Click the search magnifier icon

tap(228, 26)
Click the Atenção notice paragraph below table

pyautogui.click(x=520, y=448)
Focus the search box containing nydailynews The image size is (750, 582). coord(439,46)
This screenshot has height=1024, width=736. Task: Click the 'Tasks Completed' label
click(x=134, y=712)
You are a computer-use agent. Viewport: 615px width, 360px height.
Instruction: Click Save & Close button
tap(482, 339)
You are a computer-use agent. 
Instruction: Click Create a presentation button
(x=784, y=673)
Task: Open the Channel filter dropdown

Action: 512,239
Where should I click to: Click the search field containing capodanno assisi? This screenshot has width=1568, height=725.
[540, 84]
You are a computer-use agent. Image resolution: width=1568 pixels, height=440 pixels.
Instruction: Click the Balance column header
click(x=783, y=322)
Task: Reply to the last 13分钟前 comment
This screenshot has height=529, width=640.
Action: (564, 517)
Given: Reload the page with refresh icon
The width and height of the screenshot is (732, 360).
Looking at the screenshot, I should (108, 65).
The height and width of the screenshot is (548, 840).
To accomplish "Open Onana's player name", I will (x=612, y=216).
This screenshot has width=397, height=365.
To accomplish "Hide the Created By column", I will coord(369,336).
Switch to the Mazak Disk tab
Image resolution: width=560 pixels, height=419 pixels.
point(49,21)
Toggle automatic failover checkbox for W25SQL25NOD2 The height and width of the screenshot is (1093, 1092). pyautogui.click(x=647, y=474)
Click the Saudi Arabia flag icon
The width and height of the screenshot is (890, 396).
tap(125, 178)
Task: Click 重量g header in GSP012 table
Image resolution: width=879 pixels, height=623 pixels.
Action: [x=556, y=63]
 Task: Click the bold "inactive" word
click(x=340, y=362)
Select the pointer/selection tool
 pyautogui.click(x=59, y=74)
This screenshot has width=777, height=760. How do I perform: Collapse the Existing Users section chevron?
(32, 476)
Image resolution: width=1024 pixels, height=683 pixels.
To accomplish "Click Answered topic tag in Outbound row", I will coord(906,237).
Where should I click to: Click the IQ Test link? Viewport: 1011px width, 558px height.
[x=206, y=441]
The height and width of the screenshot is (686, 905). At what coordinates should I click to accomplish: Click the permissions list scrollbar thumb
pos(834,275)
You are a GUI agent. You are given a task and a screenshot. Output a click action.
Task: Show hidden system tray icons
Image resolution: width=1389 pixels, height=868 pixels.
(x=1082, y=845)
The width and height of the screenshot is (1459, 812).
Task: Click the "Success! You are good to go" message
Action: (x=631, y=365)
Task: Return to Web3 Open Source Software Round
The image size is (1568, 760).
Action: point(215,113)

Required action »
From the line that has "The height and width of the screenshot is (548, 840)." through the line that has "Switch to the Mazak Disk tab", copy every line exactly as it appears above, and leave out all others.

Answer to the exercise »
The height and width of the screenshot is (548, 840).
To accomplish "Open Onana's player name", I will (x=612, y=216).
This screenshot has width=397, height=365.
To accomplish "Hide the Created By column", I will coord(369,336).
Switch to the Mazak Disk tab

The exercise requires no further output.